Em abril de 2024, o Brasil de Fato noticiou que o Exército brasileiro decidiu comprar 36 viaturas blindadas de combate, conhecidas como obuseiros, da israelense Elbit Systems, uma das maiores fabricantes de armas e sistemas militares de Israel.
A relação comercial entre Brasil e Israel não é de agora. Em 18 de outubro de 2023, quando o mundo assistia há 11 dias o massacre contra o povo palestino, a Câmara dos Deputados aprovou o Projeto de Decreto Legislativo (PDL) 554/21, que fala sobre o acordo entre Brasil e Israel por "cooperação em segurança pública, prevenção e combate ao crime organizado". A proposta, enviada ao Senado, teve apenas um voto contrário, do Psol.
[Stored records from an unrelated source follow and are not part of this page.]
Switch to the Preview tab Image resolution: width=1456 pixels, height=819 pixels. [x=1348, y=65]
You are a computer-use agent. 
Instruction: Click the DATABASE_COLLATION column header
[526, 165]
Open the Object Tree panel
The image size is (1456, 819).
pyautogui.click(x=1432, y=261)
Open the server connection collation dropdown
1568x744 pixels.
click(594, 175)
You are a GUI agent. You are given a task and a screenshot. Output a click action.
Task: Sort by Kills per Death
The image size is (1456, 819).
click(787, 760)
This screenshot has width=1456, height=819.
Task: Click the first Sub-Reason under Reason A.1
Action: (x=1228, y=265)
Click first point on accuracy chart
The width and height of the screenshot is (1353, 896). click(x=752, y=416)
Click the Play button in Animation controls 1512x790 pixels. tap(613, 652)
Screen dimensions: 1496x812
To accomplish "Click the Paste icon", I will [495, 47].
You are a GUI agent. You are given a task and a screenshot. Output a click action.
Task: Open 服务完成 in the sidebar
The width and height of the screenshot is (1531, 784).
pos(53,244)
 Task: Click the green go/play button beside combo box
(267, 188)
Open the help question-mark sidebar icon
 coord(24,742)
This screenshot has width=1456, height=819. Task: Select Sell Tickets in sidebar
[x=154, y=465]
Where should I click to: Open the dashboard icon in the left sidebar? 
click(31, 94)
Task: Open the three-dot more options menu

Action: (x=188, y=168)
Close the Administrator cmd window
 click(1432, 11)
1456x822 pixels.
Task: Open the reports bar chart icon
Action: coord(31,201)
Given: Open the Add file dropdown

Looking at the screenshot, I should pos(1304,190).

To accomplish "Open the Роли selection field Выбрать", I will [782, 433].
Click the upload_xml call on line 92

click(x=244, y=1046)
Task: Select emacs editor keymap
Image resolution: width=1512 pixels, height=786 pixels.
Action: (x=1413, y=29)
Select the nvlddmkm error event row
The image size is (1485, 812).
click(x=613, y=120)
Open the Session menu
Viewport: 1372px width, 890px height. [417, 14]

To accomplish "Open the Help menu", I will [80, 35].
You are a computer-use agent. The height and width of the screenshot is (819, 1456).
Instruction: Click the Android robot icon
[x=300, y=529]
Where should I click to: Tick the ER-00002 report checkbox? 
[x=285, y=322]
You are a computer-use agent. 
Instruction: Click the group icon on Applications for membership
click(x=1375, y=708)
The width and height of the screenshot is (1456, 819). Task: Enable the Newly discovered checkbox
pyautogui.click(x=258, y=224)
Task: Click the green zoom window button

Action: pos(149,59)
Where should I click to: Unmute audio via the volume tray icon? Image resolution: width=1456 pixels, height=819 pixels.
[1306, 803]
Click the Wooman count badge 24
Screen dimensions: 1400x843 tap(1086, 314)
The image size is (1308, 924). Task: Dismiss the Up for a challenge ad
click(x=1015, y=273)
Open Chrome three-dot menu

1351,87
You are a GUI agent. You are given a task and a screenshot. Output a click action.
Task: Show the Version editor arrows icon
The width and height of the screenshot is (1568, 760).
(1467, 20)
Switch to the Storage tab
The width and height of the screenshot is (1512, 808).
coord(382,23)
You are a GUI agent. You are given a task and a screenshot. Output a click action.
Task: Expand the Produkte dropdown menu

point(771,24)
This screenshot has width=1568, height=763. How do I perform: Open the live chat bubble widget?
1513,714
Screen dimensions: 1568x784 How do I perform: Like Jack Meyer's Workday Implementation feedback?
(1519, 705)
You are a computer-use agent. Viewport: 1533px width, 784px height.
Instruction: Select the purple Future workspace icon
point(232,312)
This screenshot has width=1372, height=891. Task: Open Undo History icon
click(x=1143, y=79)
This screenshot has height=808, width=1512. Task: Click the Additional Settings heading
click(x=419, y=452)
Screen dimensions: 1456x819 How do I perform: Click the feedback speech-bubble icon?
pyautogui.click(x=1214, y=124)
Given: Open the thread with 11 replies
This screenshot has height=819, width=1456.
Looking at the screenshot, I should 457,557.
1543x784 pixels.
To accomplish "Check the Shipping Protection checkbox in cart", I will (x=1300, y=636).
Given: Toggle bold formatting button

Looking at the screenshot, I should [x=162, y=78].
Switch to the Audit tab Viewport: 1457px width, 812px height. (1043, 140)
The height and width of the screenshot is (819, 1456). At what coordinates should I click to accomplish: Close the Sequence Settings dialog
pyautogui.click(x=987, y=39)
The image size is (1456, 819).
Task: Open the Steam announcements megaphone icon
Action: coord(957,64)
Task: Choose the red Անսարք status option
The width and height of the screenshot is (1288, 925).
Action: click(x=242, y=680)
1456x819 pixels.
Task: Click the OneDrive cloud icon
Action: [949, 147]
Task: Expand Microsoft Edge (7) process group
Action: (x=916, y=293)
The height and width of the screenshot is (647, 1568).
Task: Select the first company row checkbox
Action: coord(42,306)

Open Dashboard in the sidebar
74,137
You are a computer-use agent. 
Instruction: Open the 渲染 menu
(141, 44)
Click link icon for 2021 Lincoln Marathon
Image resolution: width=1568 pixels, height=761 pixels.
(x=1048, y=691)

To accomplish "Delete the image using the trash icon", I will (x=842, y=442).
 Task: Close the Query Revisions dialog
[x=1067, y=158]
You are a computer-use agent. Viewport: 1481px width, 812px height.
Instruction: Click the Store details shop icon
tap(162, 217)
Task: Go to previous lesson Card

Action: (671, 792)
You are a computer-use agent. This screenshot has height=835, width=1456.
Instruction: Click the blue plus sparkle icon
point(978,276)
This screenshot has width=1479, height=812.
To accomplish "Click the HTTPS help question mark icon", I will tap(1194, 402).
Organizações pró-Israel no Brasil organizam viagens ao país sionista com jornalistas, magistrados e autoridades brasileiras. Em janeiro deste ano, sete magistrados fizeram uma viagem à convite da Conib (Confederação Israelita do Brasil) e da StandWithUs Brasil. Entre as autoridades, o ministro do STF (Supremo Tribunal Federal) André Mendonça, cinco juízes do STJ (Superior Tribunal de Justiça) e um do TRF-RJ (Tribunal Regional Federal do Rio de Janeiro).
Já em 6 de junho, a Conib divulgou em sua página que, junto com a Federação Israelita do Estado de São Paulo (Fisesp) e StandWithUs Brasil, levou uma delegação de oito jornalistas brasileiros dos seguintes veículos: CBN, TV Cultura, Canal Meio, Metrópoles, RedeTV, Valor Econômico e SBT.
Por outro lado, figuras públicas que se posicionam contra as ações de Israel vêm sendo alvo de processos judiciais movido por organizações lobistas, como é o caso do jornalista Breno Altman e do ex-deputado petista José Genoino.